May 8, 2019


For the first half of Threads, the audience is given a semi-documentary/semi-narrative look at the life and culture of citizens of the U.K. as they go about their lives, all while war threatens to rage in the world between the U.S. (naturally), Iran, and the Soviet Union. Reminders of this war come in the form of occasional narration as well as news reports that play on televisions in the backgrounds — news reports that, in the face of the unexpected pregnancy of Ruth (Karen Meagher) and Jimmy (Reece Dinsdale), for instance, mostly fall by the wayside and go unnoticed. While this isn’t a large part nor even the point of Threads, it is a noticeable addition: war will loom, our media will warn us, but we’ll be too busy wrapped up in our own soap opera lives to actually understand until it’s too late.

And that’s just the first half.

Halfway through Threads, the bomb drops. The U.K. is decimated. Initial estimates say 10-20 million citizens are killed. And we’re there the whole time. We never cut away. We never cut back to a clean room in a clean country that was shielded from the attack. The U.K. is reduced to black and gray: formless and void of anything that once resembled life and culture. Smoldering bodies and body parts are strewn in the streets, buildings are burned out husks or entirely gone, people huddle in cellars hidden beneath mattresses thinking this will save them from the bigger threat from a nuclear bomb: radiation. But of course it doesn’t.

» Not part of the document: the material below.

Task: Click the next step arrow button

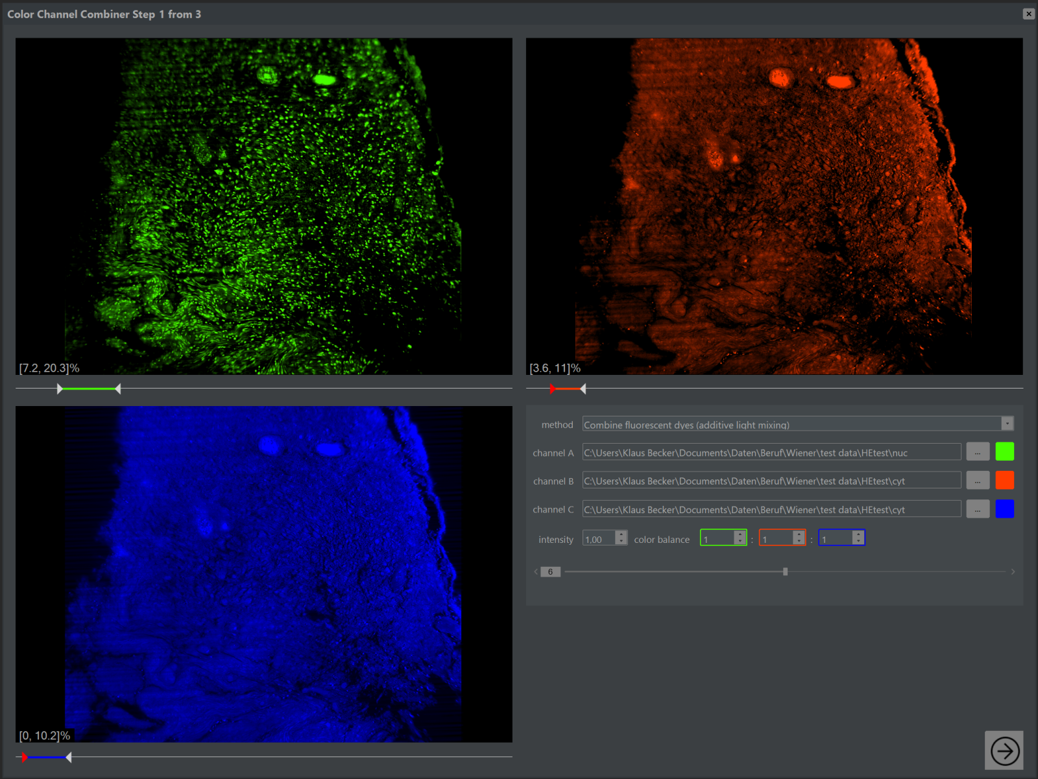Action: [x=1004, y=750]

The most surprising thing about Threads is its lineage: it wasn’t some banned Video Nasty from the 1970s and ’80s that’s just now enjoying a controversial video release. This thing was made for television — first broadcast in the U.K. before enjoying an encore presentation in the U.S. You’d have to have seen Threads for yourself to know how shocking a revelation this is, because Threads is a brutal gut punch. It’s dark, bleak, angry, cynical, graphic, bloody — everything that also describes war. It is the closest approximation to what post-nuclear life can look like, and hopefully that’s the closest we will all ever get. Above all, it’s the clever editing that enforces such an illusion. Establishing shots of everyday homes and stores and businesses are married to stock footage of demolitions and explosions, one after the other; a simple shot of a cat playing on grass, when reversed and shown only in brief cuts, now looks like an animal suffocating from poisoned air.  Keep in mind, Threads isn’t exactly a Frankenstein of stock footage — only the bomb drop and immediate post-bomb decimation relies on these different footage sources; otherwise, Threads is entirely new footage, but it manages to match the dark and colorless tone of these destructive sequences. And as for the new footage, and its own sense of horror…look no further than the camera angles shot in an almost purposely pedestrian manner that capture a group of office workers from behind as they slip a deceased co-worker’s body into garbage bags, or a woman we presume to be the mother of the dead baby in her arms as she looks into the camera with dead eyes.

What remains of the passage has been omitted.